Bolehkah saya menyebut diri saya lebih bermartabat ketika saya memperoleh pengetahuan yang lebih maju dari mereka yang hidup nyaman dengan budaya, cara hidup dan pola pikir mereka?
Sebagai anak Papua yang hidup di kota sangatlah menghargai bagaimana manusia Papua sebagai manusia yang beradab dibentuk sebagai manusia adat dengan kearifan budaya mereka – Gunung, Pantai dan Lembah. Apakah pandangan saya salah ketika saya menjunjung tinggi harkat manusia Adat Papua sebagai manusia yang beradab secara adat dan budaya mereka?
Inilah bentuk penghormatan terhadap keragaman cara hidup dan kearifan lokal yang membentuk jati diri masyarakat Papua.
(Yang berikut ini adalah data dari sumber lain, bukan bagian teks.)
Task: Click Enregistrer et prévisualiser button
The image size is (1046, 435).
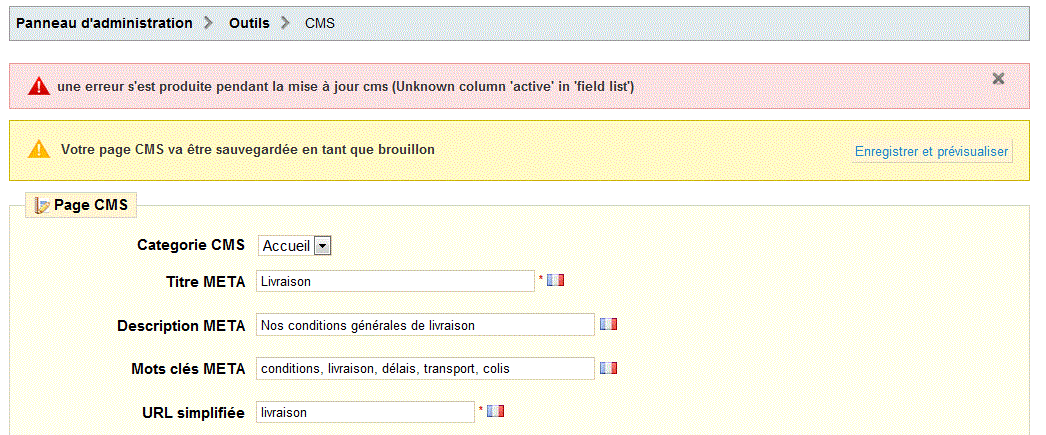Action: (931, 151)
Martabat bukanlah tentang seberapa maju seseorang dalam pengetahuan dan teknologi, tetapi tentang bagaimana seseorang menjalani hidupnya dengan nilai, integritas, dan penghormatan terhadap budaya serta lingkungan yang membentuknya.
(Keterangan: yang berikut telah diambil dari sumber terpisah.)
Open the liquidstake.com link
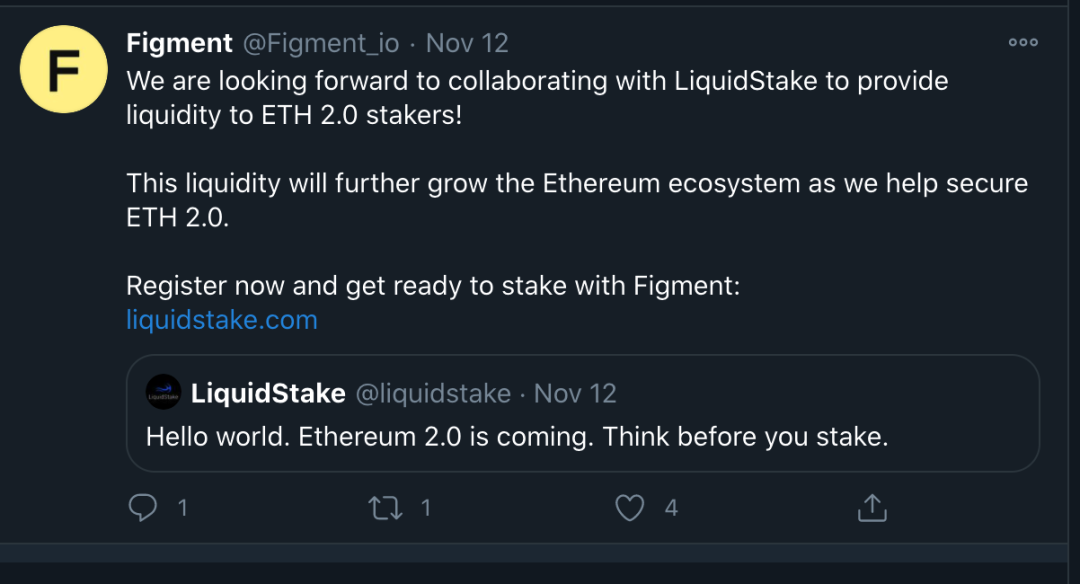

Kesederhanaan bukanlah ketertinggalan, dan ketidaktahuan akan dunia luar bukan berarti kemiskinan. Masyarakat adat Papua hidup dalam keseimbangan dengan alam, menjalankan tradisi yang diwariskan turun-temurun, serta memiliki sistem nilai yang mengatur kehidupan sosial mereka dengan penuh makna. Keberadaban bukan hanya soal pendidikan formal atau modernisasi, tetapi juga tentang bagaimana seseorang menghormati dan menjaga nilai-nilai luhur dari budayanya.
Sayangnya, banyak yang menilai kemajuan hanya dari ukuran ekonomi atau teknologi, tanpa memahami bahwa kebahagiaan dan kesejahteraan tidak selalu harus diukur dengan standar global sebagai kaum kapitalis (pemilik modal). Menghormati masyarakat adat sebagai manusia bermartabat berarti tidak menilai mereka dari perspektif yang menganggap modernitas sebagai satu-satunya ukuran kehormatan dan kemajuan.
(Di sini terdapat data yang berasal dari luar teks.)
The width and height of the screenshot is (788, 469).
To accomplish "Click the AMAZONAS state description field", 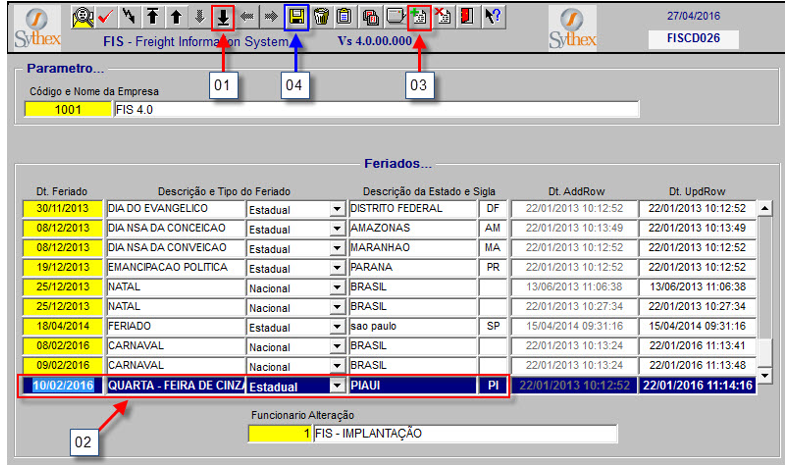I will point(411,229).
Papua sudah terlalu sering menerima stigma negatif, baik secara politik maupun sosial. Maka, jangan lagi tambahkan luka dengan mempermalukan masyarakat adat yang hidup di pedalaman Papua melalui konten-konten yang tidak mendidik. Kebaikan sejati tidak menjadikan manusia sebagai objek tontonan—bantuan harus diberikan dengan menghormati martabat penerima, tanpa memanfaatkan kesenjangan sosial sebagai alat pencitraan.
Sudah saatnya kita sebagai anak bangsa, khususnya anak Papua, bersuara: setop membuat konten yang menjual keterbatasan dan ketidaktahuan masyarakat Papua demi citra pribadi!
Mari Torang jadikan media sosial sebagai ruang yang memperkuat nilai, bukan merendahkan harkat manusia.